Untuk mengolah padi tersebut dibutuhkan biaya Rp 15.000 untuk satu kilogramnya, sementara membeli nasi padang dekat rumah yang notabene lebih enak dan bersih cukup dengan Rp 12.500 saja. Para pedagang nasi padang selalu kampanye bahwa nasi padang lebih jauh efisien dan irit.
“Namun apa yang terjadi? Kekayaan bapak petani ini yang tadinya punya padi di gudang untuk 3 bulan ke depan jadi hangus karena tidak termanfaatkan hanya karena ingin dapat nasi padang saat itu juga yang lebih murah, tetapi kekayaan hilang,” ujarnya.
Menurutnya ilustrasi tersebut sama dengan fenomena batubara di Indonesia.

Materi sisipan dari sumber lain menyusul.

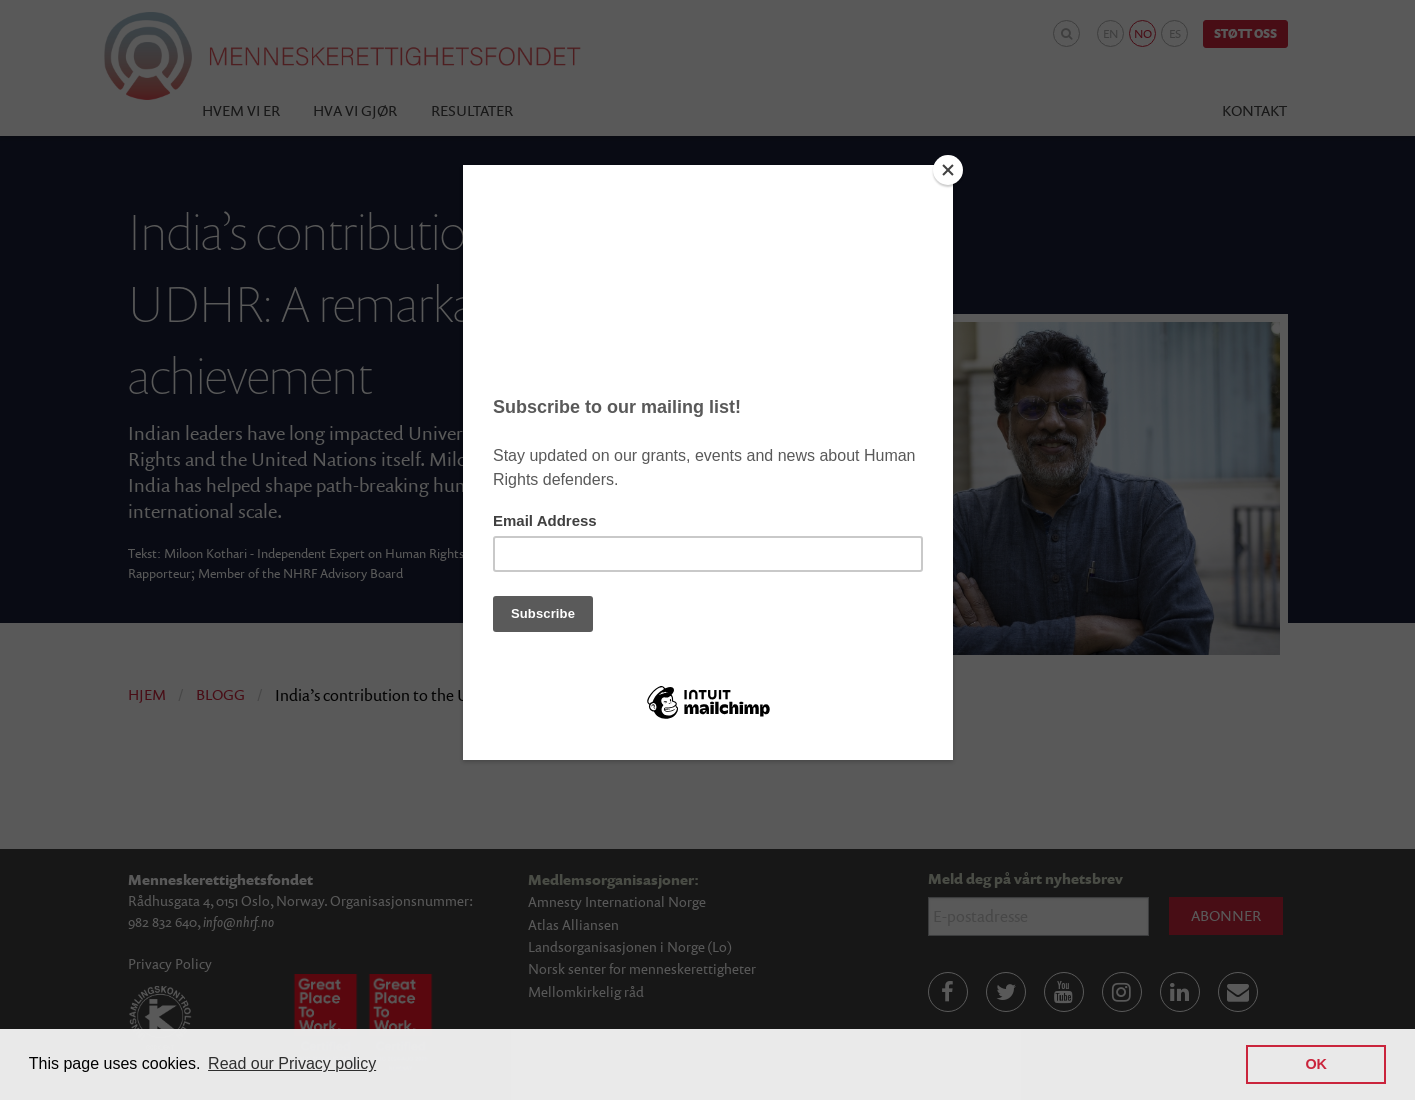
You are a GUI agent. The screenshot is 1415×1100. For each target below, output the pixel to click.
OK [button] (1316, 1064)
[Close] (948, 170)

Di satu sisi membutuhkan energi murah untuk meningkatkan pembangunan dan kesejahteraan masyarakat tetapi di sisi lain punya komitmen untuk Paris Agreement.
Maka dari itu, PTBA menyodorkan konsep manajemen karbon. Jelasnya, target reduksi karbon harus diperhitungkan oleh semua instansi dan semua perusahaan. Tidak hanya sekadar menerapkan pajak karbon tetapi di internal Indonesia harus ada mekanisme transaksi kredit karbon.
Apabila perusahaan sudah membeli kredit karbon maka pajak bisa direduksi. Di sisi lain, pajak karbon bisa tinggi jika perusahaan tidak melakukan transaksi atau tidak berupaya mengurangi reduksi emisi karbon.
Menurut Suryo, jika sistemnya bisa dibuat demikian, Indonesia tidak perlu menginduk ke belahan dunia lain. “Jika sudah menerapkan kredit karbon, saya yakin penurunan emisi karbon bisa diatur dengan baik dan semua lapisan perusahaan yang notabene memproduksi karbon akan tergerak sendiri untuk menurunkan emisi karbonnya,” tandasnya.